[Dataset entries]
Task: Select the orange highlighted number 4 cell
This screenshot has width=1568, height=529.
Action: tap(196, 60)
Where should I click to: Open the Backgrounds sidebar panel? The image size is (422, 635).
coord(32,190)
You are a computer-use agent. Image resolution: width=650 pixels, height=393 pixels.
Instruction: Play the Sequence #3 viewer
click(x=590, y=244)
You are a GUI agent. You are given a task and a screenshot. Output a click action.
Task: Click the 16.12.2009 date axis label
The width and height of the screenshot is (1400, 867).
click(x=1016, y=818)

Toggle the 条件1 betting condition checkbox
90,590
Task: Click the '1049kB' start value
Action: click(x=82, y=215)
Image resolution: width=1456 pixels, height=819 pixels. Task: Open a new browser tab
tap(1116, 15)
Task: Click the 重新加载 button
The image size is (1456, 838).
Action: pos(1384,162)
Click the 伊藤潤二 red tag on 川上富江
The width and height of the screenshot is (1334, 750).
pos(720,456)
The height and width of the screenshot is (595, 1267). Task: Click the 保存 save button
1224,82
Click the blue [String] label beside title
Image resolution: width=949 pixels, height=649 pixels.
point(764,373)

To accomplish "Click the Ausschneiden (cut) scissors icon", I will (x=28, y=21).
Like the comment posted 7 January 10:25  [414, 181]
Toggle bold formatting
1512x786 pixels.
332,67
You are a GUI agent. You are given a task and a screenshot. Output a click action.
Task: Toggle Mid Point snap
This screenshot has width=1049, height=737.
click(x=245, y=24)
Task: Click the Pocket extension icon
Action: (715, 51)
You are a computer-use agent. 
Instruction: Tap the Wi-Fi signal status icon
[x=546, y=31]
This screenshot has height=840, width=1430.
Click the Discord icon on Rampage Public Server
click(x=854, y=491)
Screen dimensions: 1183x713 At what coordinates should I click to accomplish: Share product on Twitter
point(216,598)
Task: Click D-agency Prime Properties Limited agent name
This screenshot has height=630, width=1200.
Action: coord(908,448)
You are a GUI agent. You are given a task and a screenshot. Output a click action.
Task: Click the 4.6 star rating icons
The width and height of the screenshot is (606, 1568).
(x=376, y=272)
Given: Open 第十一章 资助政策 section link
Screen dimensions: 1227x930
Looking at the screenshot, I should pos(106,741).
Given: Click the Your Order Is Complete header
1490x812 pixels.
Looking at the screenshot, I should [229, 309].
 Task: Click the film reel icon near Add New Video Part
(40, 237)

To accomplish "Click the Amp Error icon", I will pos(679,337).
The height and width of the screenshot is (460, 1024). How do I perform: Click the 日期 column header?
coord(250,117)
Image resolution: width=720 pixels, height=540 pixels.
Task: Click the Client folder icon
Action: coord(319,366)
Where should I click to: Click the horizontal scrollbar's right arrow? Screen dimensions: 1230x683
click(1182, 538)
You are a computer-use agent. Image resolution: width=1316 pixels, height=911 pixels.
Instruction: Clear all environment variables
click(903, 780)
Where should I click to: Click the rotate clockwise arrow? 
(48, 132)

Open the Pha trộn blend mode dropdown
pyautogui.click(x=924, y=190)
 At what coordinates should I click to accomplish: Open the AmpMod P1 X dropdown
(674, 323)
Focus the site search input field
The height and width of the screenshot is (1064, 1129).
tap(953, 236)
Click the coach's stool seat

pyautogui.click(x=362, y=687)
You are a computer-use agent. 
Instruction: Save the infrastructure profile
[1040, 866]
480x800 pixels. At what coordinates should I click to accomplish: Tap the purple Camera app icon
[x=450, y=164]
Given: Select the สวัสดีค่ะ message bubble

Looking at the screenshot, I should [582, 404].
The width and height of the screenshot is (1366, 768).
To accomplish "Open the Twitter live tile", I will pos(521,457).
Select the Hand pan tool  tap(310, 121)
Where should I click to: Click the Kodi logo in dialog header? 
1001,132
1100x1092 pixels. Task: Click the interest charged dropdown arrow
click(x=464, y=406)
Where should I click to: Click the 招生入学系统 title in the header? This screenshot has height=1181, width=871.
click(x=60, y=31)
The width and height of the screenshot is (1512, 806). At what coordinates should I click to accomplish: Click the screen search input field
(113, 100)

* **Directions for this task**: Tally the lines in the records above that hold the word "will", and give only that number.

* **Task response**: 3